For my online students, the exit cards encourage them to attend class, pay attention, and complete at least some of the work. This is a great way to ensure the students who do not use their webcams don’t just walk away after I take attendance, which has happened to me on more than one occasion. Any student who is online that finishes the exit card early is of course expected, and reminded, to remain logged in until the bell goes; but since their webcams are off, I’m probably not going to notice if they leave a couple minutes early anyway. If any student (in class or at home) requires extra time after class to complete their exit card, that’s no longer a problem, as they can submit it online after the class has concluded. I give students until I take up the exit card at the start of the next lesson to submit theirs, after which Brightspace allows me to block further submissions. How long I spend taking up the exit card the next day depends on how well the students performed the day prior.
To mark the exit cards, I use a simple rubric with categories of “well done” (100%), “getting there” (75%), and “needs improvement” (50%), as I’m mostly looking to record how students progress over the semester, and I’m not using the marks to count as a significant portion of their assessment of learning. I try not to give students anything less than 50% on any exit card, as this can lower their self-confidence, and it encourages students to submit their exit cards even if they were unable to complete them. After all, a poorly-done exit card lets me know the student didn’t understand what was taught, but an unsubmitted exit card doesn’t really tell me anything. If a student misses an exit card, I’ll leave their mark blank rather than putting a zero. This way students aren’t able to accumulate numerous zeroes and begin to feel hopeless, and it prevents students from asking me to create some form of make-up task for them later. Figure 1: An image showing a student’s exit card and how it was marked on a very simple rubric.
After grading the exit cards, Brightspace lets me export the grades directly to my mark book, which lets me (and the students) track their progression over time. Students get daily feedback from me, and every day they get the opportunity to reflect on their own learning.

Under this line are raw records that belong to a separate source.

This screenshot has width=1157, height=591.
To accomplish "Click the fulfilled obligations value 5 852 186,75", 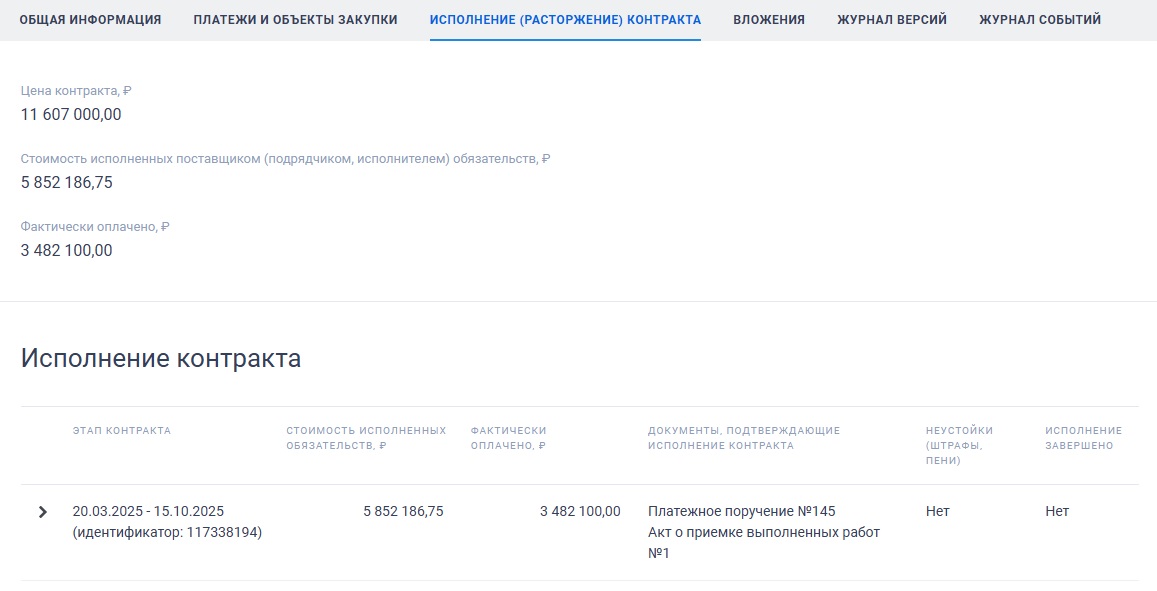I will (68, 182).
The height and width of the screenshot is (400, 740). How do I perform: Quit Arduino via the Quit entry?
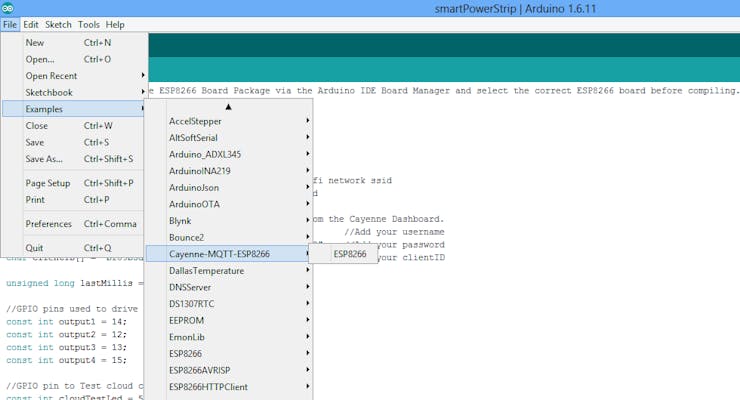point(34,248)
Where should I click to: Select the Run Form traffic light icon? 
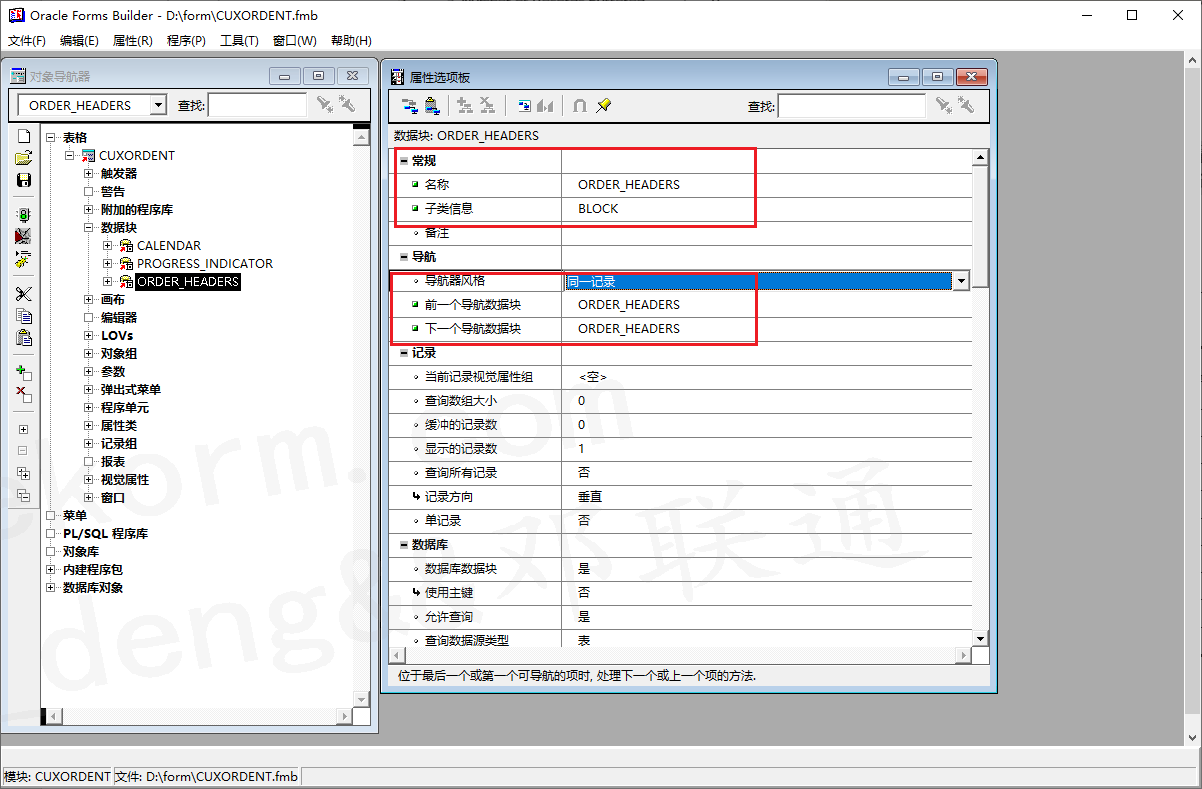tap(22, 213)
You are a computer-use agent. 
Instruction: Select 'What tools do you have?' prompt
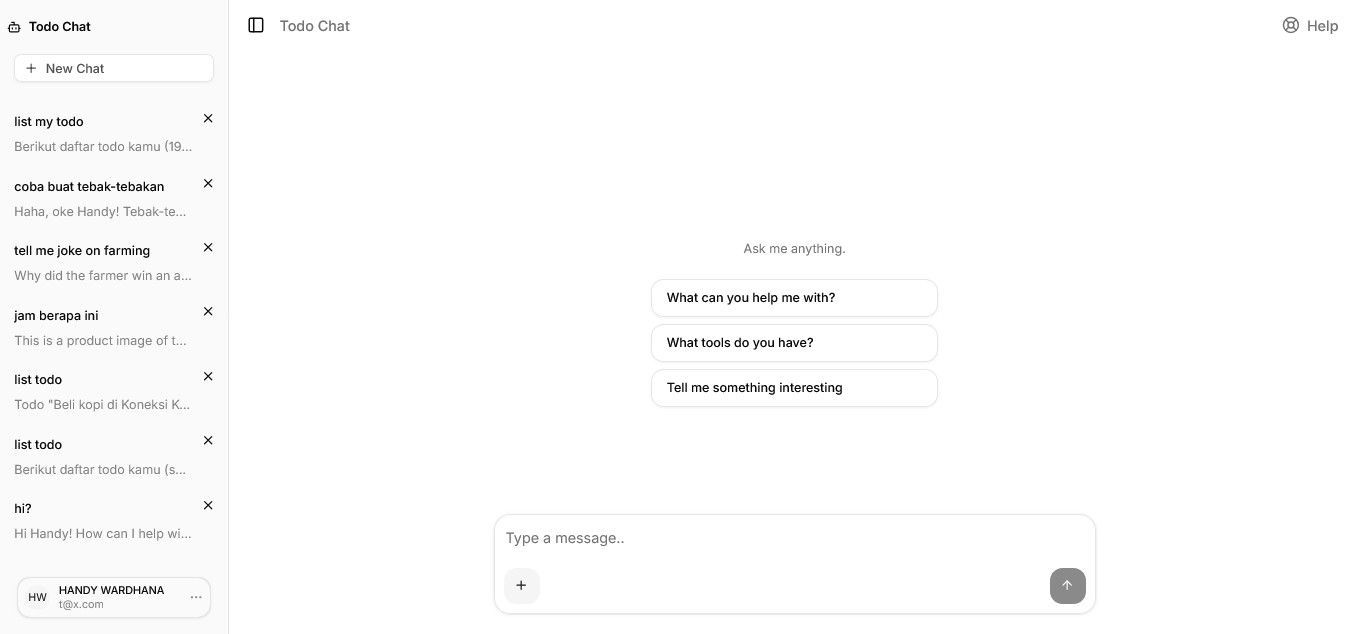point(794,342)
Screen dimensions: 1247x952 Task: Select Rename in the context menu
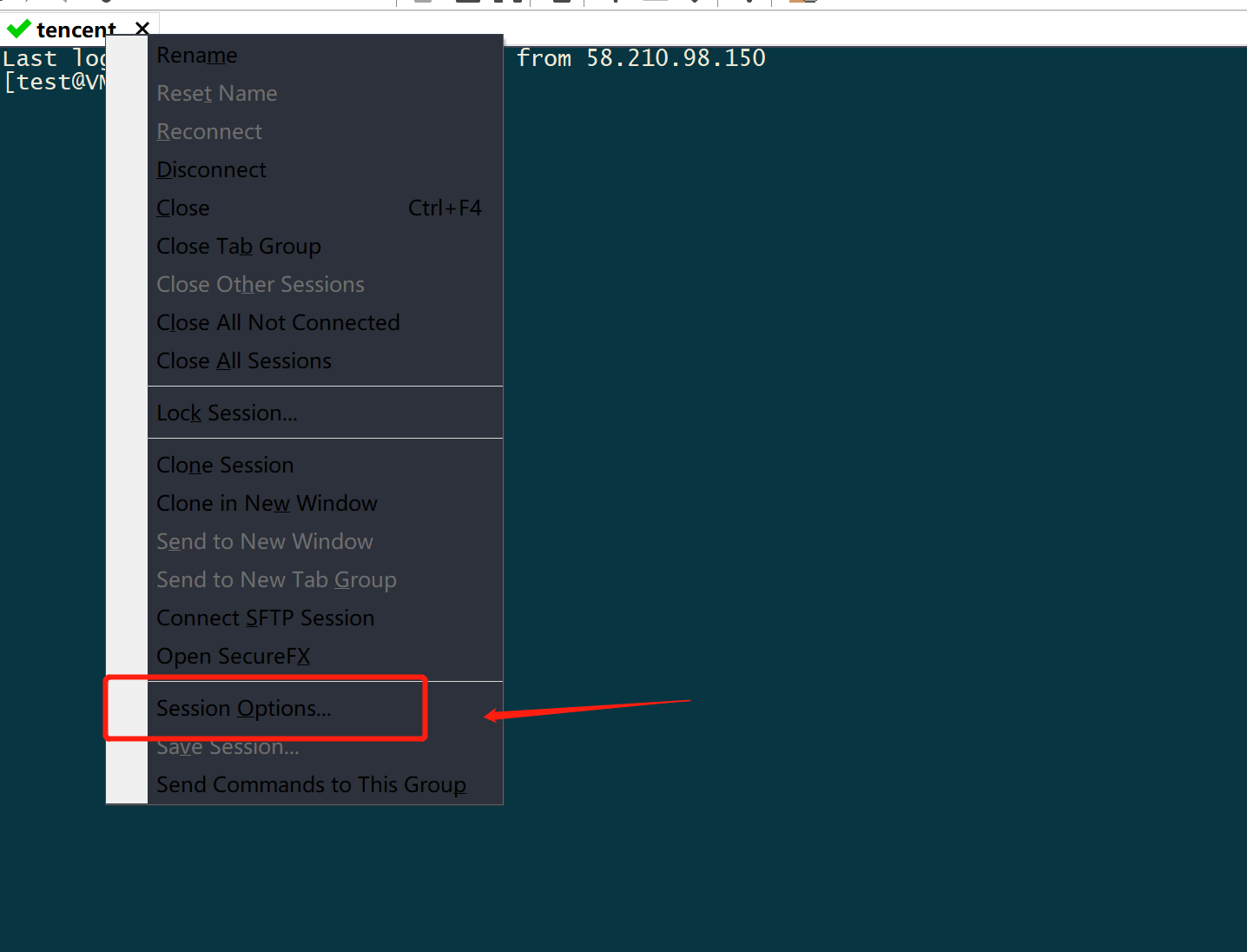coord(196,55)
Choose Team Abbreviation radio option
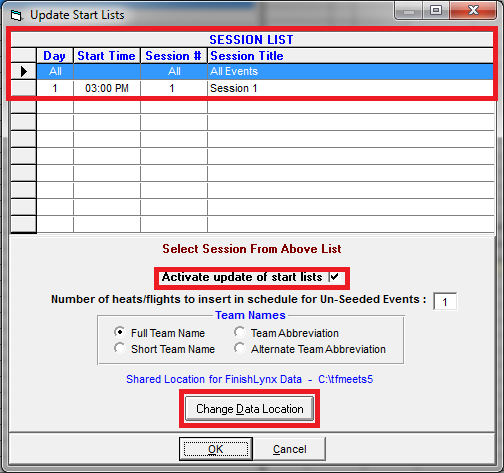Viewport: 504px width, 473px height. [x=239, y=332]
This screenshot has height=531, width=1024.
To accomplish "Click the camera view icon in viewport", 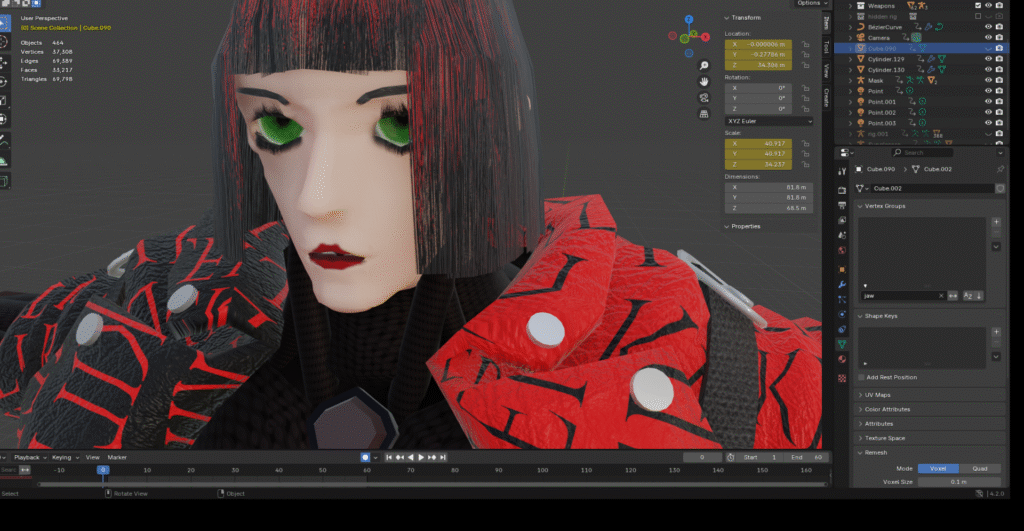I will [704, 100].
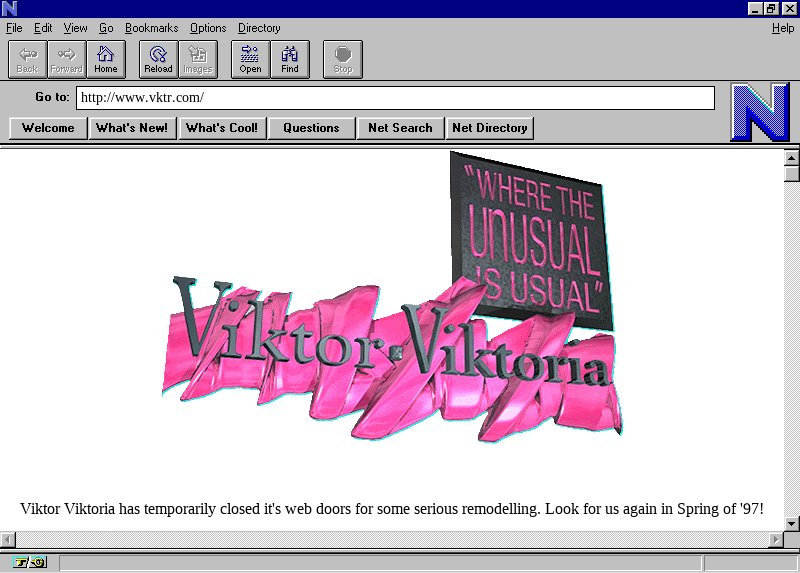Screen dimensions: 800x573
Task: Click the Forward arrow toolbar icon
Action: (67, 59)
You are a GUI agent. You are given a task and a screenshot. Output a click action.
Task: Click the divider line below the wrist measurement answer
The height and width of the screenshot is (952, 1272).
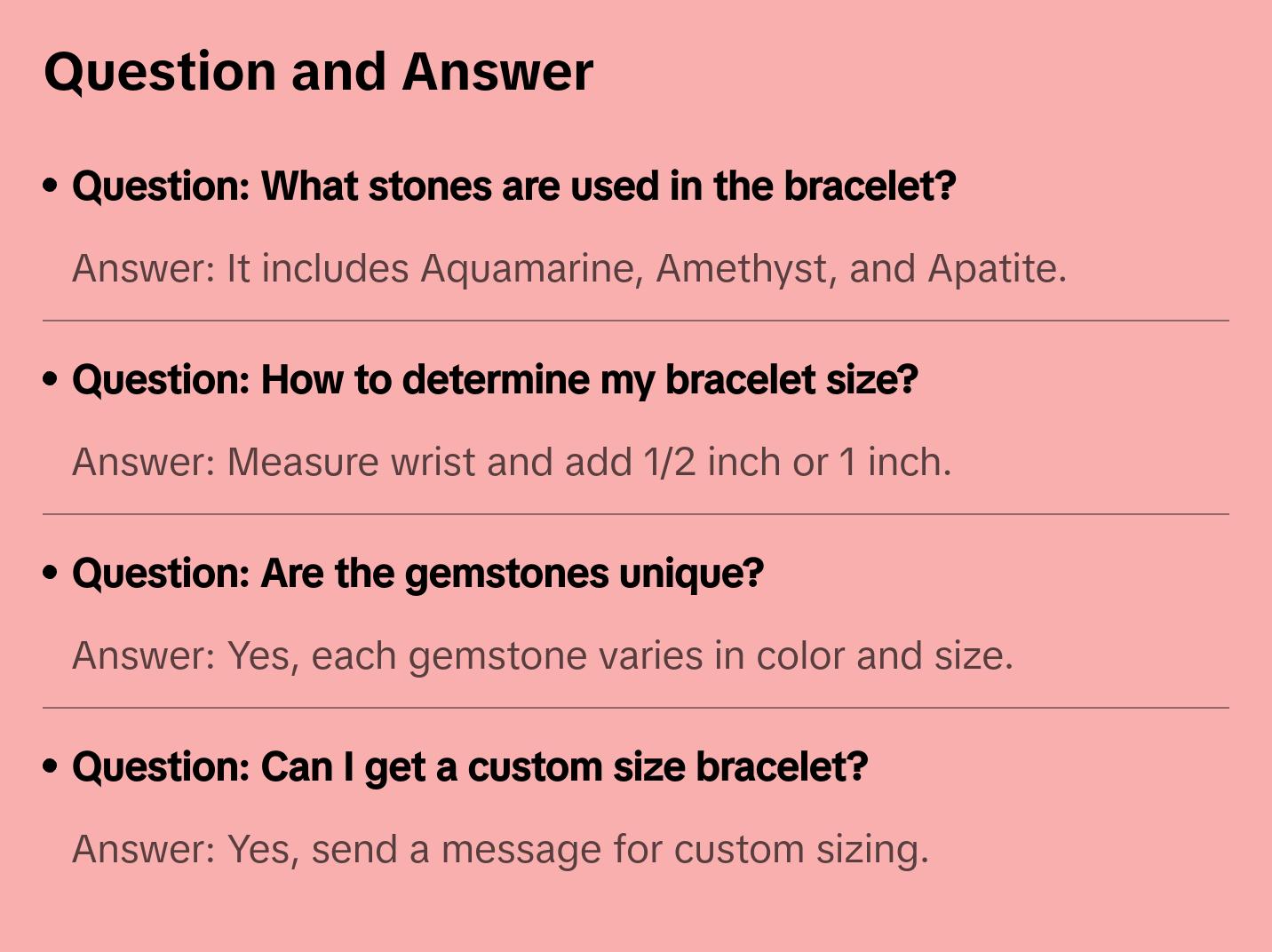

I make the exit cards worth enough of their final mark so students will complete them, but not too much because the students haven’t had long to consolidate their learning before completing them. If you would rather, the exit cards don’t need to be counted towards students’ final marks at all, but then you would want to provide an alternative incentive to get the students to complete them. For example, you could reuse the exit card questions on upcoming tests, and the exam.
Last year I did exit cards daily, beginning on the first day of class. This got my students into the classroom routine quickly, and emphasized to them that they wouldn’t be able to fly under the radar in my course. I was able to gather enough information from the exit cards in the first week of classes that at the beginning of the second week I was having one-on-one chats with students who were getting 50’s, and I was calling parents of the students who weren’t submitting their work at all. With students attending classes online with their webcams off, it is now perhaps more important than ever to frequently check and track student understanding; I hope online exit cards help some of you ensure no student gets left behind.